Field Type Description
data.repo_health_last_checked string (datetime) When the GitHub scraper last refreshed repository metadata for this health snapshot. Null if never looked up.
data.metadata.compiled_at string (datetime) When this response was assembled.
data.metadata.attributions array of DataSourceAttribution Data source attributions required by licensing agreements (see Cross-Cutting: Data Source Attributions).

Endpoint: /repo

Returns package associations, repository details, and advisory attributions for a given repository URL.

Top-level response:

Field Type Description
repo string The repository identifier that was queried.
data RepositoryData The repository data (see sub-objects below).

Repository Info (data.repository_details)

Field Type Description Policy Guidance
created_at string (datetime) When the repository was created on GitHub. Age: very new repositories carrying critical functionality deserve extra scrutiny.
updated_at string (datetime) When the repository was last updated on GitHub. Complements last_commit_date from the health endpoint with GitHub's own update signal.
description string Repository description from GitHub. Context: useful for automated classification and human review.
fork_count number GitHub fork count. (Also available in /repo/health popularity.)
star_count number GitHub star count. (Also available in /repo/health popularity.)
languages array of string Top languages by size. Context: language mix affects which vulnerability scanners and SAST tools apply.

> **INFORMATION SUPPLIED**
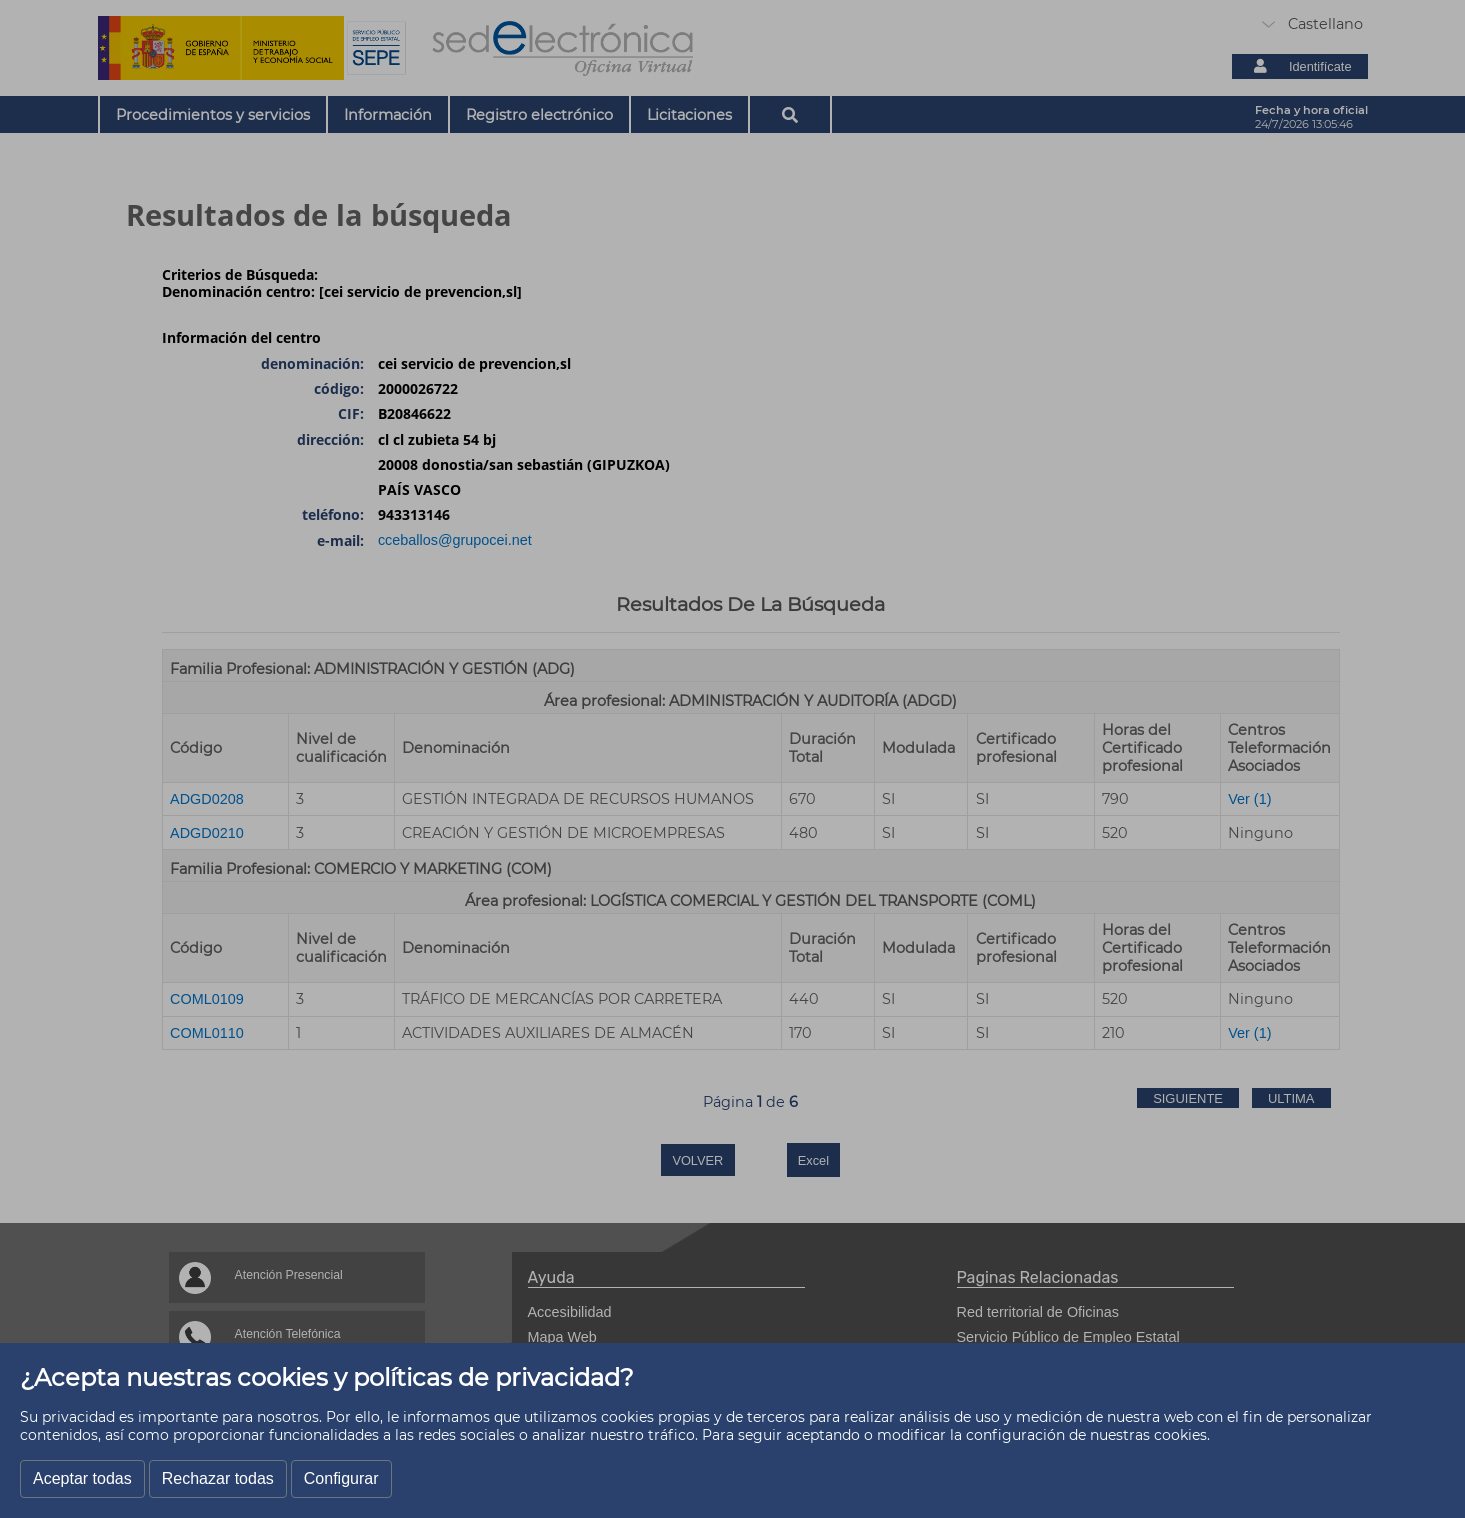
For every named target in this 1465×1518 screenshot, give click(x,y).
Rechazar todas (218, 1478)
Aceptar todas (82, 1478)
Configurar (341, 1478)
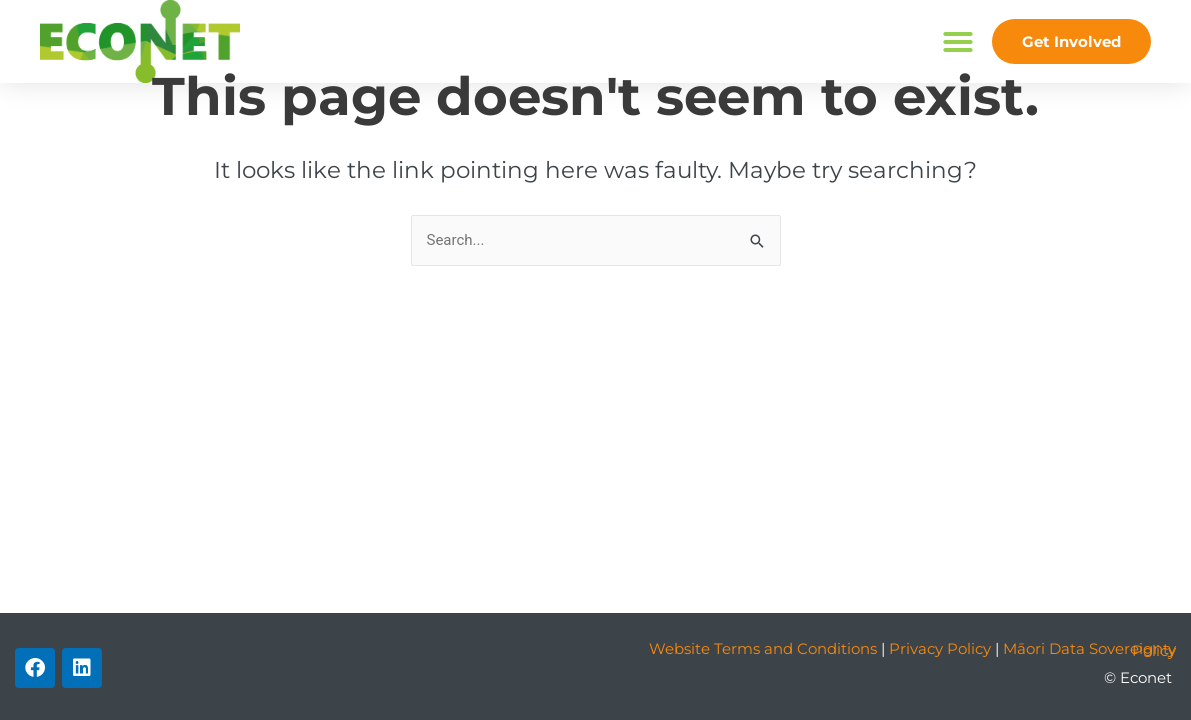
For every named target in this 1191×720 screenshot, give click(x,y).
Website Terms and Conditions (763, 648)
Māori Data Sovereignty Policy (1089, 649)
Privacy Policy (940, 648)
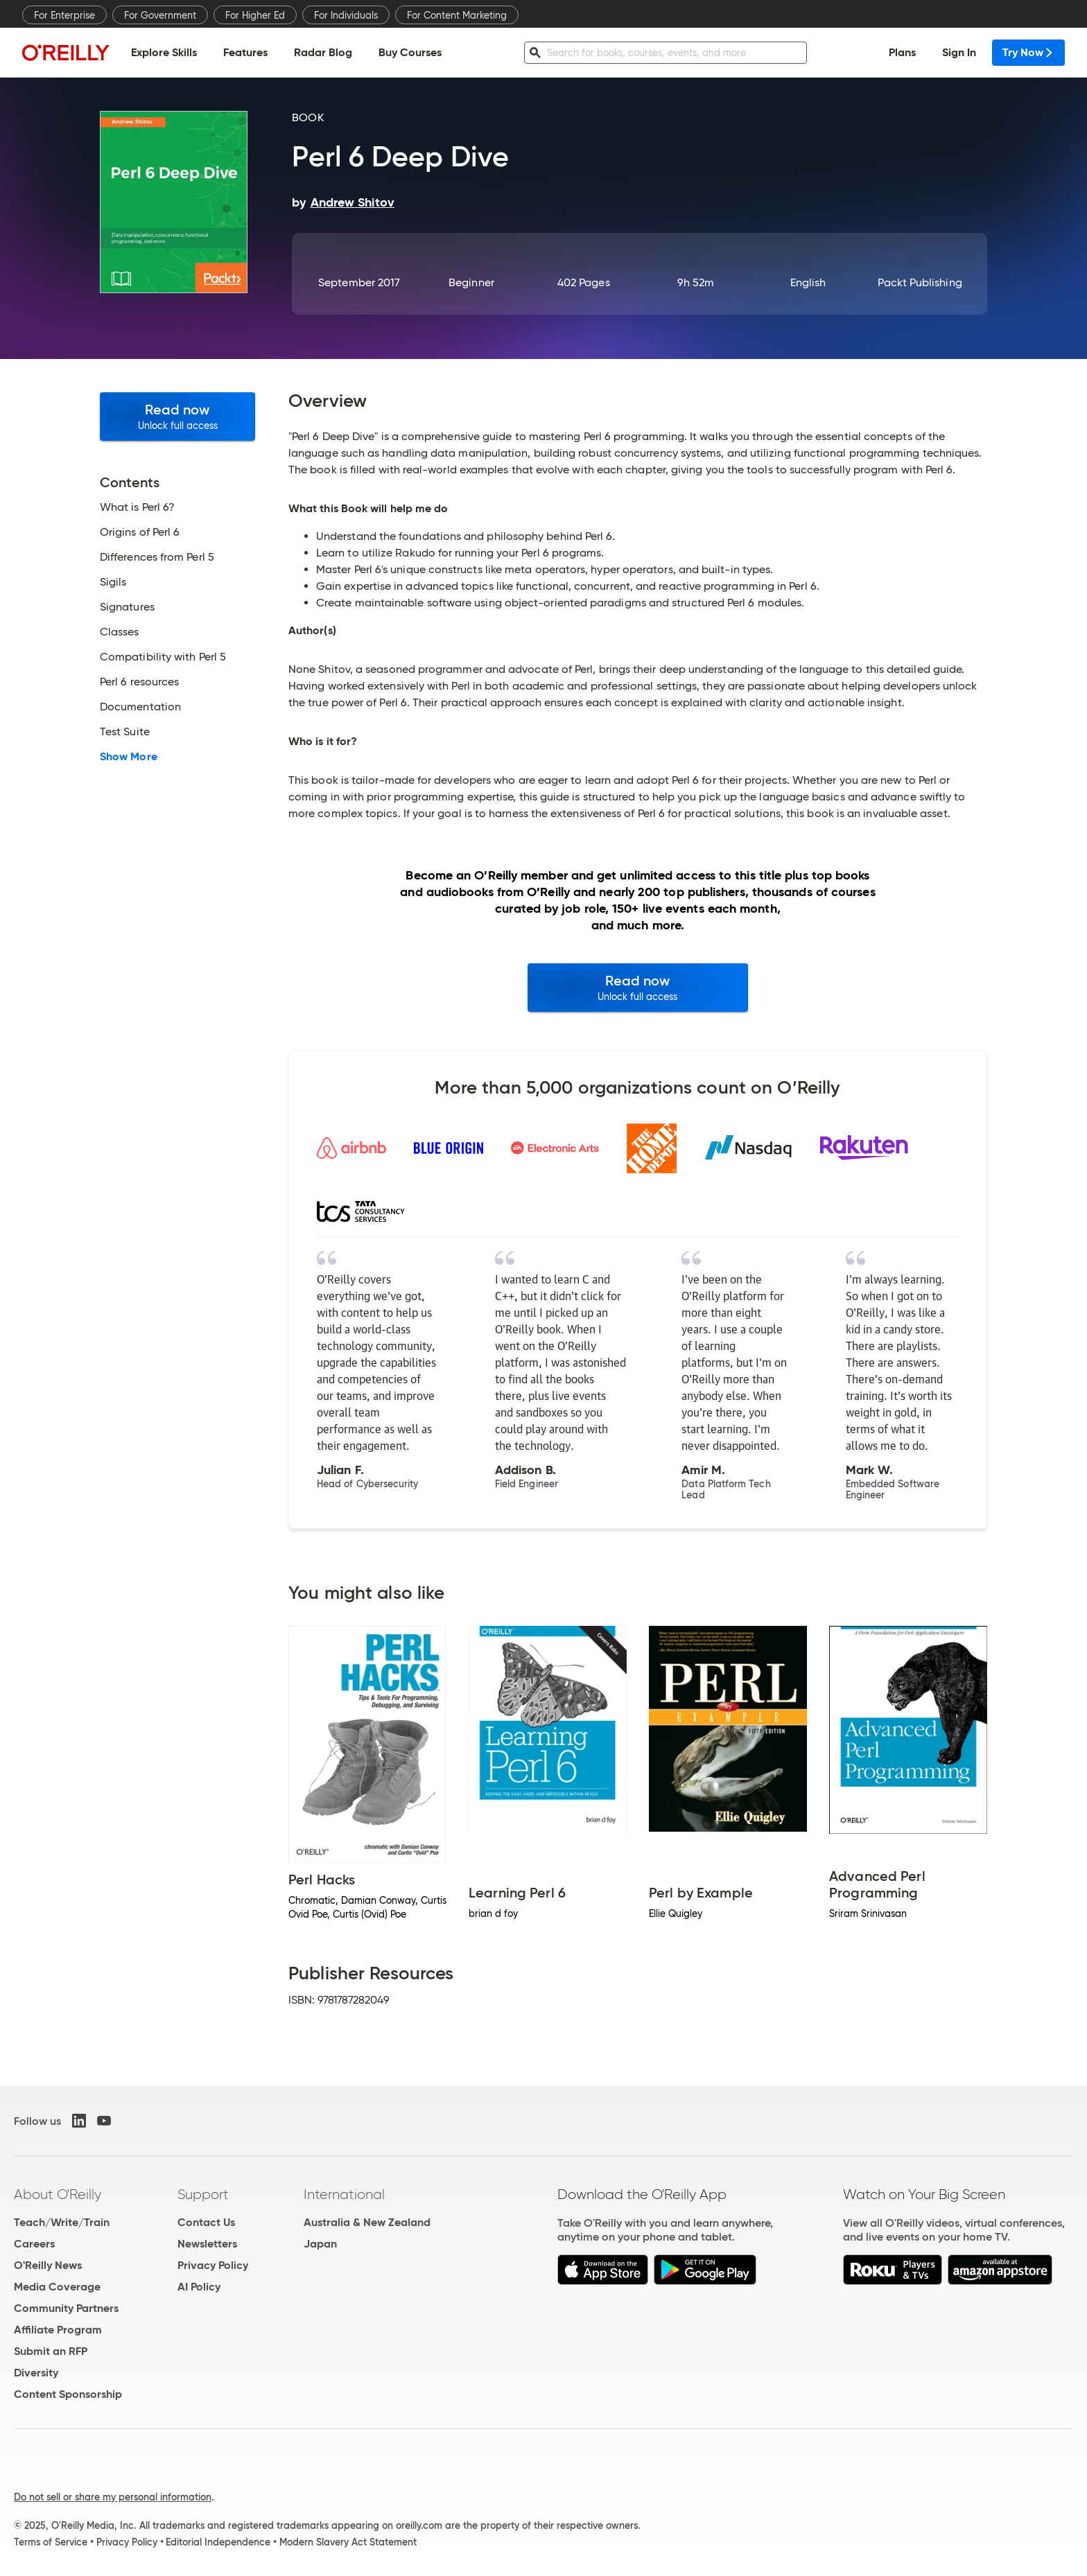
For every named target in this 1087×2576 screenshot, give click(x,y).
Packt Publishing (920, 282)
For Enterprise (64, 15)
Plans (902, 52)
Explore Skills (164, 52)
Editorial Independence (218, 2542)
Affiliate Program (58, 2329)
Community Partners (66, 2308)
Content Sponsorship (68, 2394)
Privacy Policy (212, 2265)
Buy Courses (410, 52)
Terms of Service (50, 2542)
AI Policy (198, 2286)
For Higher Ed (255, 15)
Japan (320, 2243)
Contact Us (206, 2222)
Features (245, 52)
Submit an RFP (50, 2351)
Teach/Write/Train (62, 2222)
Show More (128, 756)
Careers (34, 2243)
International (344, 2194)
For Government (160, 15)
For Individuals (346, 15)
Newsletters (207, 2243)
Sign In (959, 52)
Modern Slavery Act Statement (348, 2542)
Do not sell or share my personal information (112, 2497)
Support (203, 2194)
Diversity (36, 2372)
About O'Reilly (57, 2194)
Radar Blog (323, 52)
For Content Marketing (457, 15)
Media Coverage (57, 2286)
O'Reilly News (48, 2265)
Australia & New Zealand (367, 2222)
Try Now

> **TO DO**
A) Summarize the API documentation in two sentences.
B) Copy the API documentation word for word from "Endpoint: /repo" to "(see sub-objects below).".
The material has no connection to the API documentation.

> **SOLUTION SET**
A) The /repo endpoint returns package associations, repository details, and advisory attributions for a given repository URL, with a top-level response holding the queried repository identifier and its repository data. The repository details list GitHub's creation and last-update times, the description, fork and star counts, and top languages by size, along with policy guidance such as extra scrutiny for very new repositories that carry critical functionality.

B)
Endpoint: /repo

Returns package associations, repository details, and advisory attributions for a given repository URL.

Top-level response:

Field Type Description
repo string The repository identifier that was queried.
data RepositoryData The repository data (see sub-objects below).